Selon Marcus, derrière cette expression se dissimule une référence à la puissance supposée de ce système. Il s’agit du concept d’intelligence artificielle générale.
Gary Marcus pense que nous sommes encore très loin d’une IA générale. Toutefois, selon lui, la dangerosité de ChatGPT est bien réelle. Elle dépend du système auquel on connecte cette IA.
« Si vous la connectez au réseau électrique ou à une arme, elle devient une menace. Sa dangerosité provient de son intelligence mais également du pouvoir qu’on lui accorde. Si ChatGPT parvient à persuader une personne naïve qu’il est intelligent, c’est là que se trouve le danger en soi », précise le scientifique.
Marcus n’hésite pas à qualifier ChatGPT de « dangereusement stupide ».Selon ses dires, tous ces grands modèles linguistiques inventent des choses et hallucinent. Il s’agit d’un problème inhérent à leur fonctionnement et à leur conception, avance-t-il.
Marcus souligne que leur fonctionnement consiste à copier des bouts de texte de plusieurs endroits, à les coller et à les reproduire. ChatGPT est à la fois brillant et brutalement stupide.
« Il ne comprend pas la relation entre ces bouts de texte. Un exemple révélateur est le fait que le chatbot ait donné Noam Chomsky pour mort alors que celui-ci a donné des conférences et des interviews cette année. Ce système est si dangereusement stupide qu’il n’est pas capable de comprendre que les personnes qui donnent des conférences ne peuvent pas être mortes. »
....
→ **À faire**:
Pour chaque affirmation ci-dessous, indiquez par oui ou non si elle s'accorde avec l'extrait sur Gary Marcus et ChatGPT, en citant à chaque fois les mots de l'extrait qui tranchent.
(a) Gary Marcus estime que l'on est proche d'une IA générale.
(b) Pour Marcus, la dangerosité de ChatGPT dépend du système auquel on connecte cette IA.
(c) Le chatbot a présenté Noam Chomsky comme mort.
....
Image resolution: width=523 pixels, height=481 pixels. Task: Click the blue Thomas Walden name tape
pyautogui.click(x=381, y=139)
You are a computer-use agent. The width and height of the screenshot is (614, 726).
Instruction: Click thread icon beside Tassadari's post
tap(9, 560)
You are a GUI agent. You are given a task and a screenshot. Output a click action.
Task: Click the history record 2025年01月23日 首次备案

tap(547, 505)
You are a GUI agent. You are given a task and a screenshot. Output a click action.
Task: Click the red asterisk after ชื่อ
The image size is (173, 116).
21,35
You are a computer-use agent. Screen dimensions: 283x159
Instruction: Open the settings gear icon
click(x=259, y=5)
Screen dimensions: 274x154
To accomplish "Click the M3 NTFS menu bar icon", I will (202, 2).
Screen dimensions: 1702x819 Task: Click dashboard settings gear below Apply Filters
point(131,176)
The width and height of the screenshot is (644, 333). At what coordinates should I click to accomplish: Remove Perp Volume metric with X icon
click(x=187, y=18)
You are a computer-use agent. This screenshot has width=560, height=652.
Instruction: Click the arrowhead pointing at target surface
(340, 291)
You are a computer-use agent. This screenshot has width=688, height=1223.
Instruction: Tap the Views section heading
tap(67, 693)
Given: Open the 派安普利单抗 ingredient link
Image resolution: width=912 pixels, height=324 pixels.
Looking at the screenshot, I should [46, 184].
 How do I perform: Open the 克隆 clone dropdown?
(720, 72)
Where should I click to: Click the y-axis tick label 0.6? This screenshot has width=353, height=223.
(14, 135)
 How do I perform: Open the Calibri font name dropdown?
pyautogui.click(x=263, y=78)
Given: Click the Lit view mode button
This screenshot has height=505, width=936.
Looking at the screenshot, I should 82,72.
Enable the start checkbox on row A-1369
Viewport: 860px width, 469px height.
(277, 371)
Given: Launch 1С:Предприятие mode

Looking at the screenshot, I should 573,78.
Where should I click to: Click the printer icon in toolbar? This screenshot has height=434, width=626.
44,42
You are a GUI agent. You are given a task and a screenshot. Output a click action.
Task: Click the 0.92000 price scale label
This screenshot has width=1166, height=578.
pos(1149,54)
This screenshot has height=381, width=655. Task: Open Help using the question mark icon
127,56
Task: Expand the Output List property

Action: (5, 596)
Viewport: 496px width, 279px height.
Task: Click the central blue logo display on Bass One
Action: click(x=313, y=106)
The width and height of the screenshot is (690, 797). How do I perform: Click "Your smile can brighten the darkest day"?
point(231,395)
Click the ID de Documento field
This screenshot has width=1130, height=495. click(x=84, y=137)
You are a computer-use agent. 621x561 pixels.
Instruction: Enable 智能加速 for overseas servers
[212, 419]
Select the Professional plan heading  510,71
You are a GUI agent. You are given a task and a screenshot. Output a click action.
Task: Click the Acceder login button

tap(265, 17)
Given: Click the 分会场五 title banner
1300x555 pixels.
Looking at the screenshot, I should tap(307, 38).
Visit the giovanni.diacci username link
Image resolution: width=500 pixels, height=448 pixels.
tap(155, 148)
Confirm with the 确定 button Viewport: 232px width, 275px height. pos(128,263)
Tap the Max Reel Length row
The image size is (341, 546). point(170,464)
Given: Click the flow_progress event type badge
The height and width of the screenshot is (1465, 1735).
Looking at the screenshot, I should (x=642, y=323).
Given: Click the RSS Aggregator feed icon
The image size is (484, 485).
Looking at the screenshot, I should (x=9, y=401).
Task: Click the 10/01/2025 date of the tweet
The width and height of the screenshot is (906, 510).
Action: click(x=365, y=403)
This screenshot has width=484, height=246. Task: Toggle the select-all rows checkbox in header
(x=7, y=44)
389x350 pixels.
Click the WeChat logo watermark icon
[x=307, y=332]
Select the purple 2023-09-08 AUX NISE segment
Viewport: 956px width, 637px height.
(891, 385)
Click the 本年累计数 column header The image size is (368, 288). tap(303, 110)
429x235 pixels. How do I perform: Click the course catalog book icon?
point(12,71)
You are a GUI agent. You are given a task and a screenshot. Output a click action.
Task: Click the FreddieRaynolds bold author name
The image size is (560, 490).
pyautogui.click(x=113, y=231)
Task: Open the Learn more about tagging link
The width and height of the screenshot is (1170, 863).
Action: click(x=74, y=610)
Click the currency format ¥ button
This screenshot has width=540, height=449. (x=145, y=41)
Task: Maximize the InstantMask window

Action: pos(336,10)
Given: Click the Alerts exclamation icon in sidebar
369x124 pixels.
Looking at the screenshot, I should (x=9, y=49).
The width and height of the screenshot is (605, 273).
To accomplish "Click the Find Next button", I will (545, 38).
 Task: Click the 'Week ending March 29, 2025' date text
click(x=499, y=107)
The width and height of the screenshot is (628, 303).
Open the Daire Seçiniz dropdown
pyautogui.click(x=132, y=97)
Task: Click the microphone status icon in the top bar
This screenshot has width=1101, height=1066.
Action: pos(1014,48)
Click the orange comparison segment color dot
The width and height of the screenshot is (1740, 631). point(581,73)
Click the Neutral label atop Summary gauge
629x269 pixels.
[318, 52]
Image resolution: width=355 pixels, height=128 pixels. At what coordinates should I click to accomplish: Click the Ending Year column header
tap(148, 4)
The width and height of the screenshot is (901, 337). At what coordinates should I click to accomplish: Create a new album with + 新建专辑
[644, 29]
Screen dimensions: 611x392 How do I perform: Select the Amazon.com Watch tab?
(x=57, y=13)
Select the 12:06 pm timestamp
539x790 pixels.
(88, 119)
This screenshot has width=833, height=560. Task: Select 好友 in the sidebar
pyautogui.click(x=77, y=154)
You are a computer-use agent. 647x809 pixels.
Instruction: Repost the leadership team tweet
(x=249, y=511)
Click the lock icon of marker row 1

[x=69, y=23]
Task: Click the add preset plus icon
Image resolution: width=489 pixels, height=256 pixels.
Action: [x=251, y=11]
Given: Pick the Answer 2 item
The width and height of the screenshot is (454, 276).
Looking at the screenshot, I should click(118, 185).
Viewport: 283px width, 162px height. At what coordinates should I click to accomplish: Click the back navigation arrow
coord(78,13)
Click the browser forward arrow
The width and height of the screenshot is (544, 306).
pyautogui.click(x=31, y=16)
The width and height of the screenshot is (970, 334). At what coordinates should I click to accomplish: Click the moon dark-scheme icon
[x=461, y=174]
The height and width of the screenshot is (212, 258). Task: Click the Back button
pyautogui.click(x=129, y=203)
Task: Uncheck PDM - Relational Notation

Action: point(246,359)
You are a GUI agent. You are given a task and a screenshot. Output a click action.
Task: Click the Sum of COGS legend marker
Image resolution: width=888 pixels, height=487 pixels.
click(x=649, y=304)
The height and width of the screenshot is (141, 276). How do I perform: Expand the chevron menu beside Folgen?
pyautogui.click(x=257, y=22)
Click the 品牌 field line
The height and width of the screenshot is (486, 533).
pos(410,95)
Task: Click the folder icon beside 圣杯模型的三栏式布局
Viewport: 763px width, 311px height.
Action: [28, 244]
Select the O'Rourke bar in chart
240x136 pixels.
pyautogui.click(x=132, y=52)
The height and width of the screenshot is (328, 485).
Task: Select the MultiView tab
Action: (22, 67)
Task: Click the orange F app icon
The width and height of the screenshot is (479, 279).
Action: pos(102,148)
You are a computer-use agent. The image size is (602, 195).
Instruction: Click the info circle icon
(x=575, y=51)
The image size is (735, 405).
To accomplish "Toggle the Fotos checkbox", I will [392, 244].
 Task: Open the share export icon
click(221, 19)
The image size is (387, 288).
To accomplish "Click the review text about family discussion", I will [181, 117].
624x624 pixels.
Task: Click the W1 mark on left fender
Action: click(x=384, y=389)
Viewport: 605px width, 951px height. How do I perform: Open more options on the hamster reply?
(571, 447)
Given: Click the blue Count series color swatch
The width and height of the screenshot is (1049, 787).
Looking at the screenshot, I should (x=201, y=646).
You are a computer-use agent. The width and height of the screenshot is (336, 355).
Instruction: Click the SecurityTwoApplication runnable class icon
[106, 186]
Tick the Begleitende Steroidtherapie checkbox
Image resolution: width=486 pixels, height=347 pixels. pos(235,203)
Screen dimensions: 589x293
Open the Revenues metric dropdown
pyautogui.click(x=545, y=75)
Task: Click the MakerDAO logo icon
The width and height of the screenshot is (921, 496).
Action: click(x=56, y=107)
....
→ **Réponse**:
(a) Non : « Gary Marcus pense que nous sommes encore très loin d’une IA générale. »
(b) Oui : « Elle dépend du système auquel on connecte cette IA. »
(c) Oui : « le chatbot ait donné Noam Chomsky pour mort »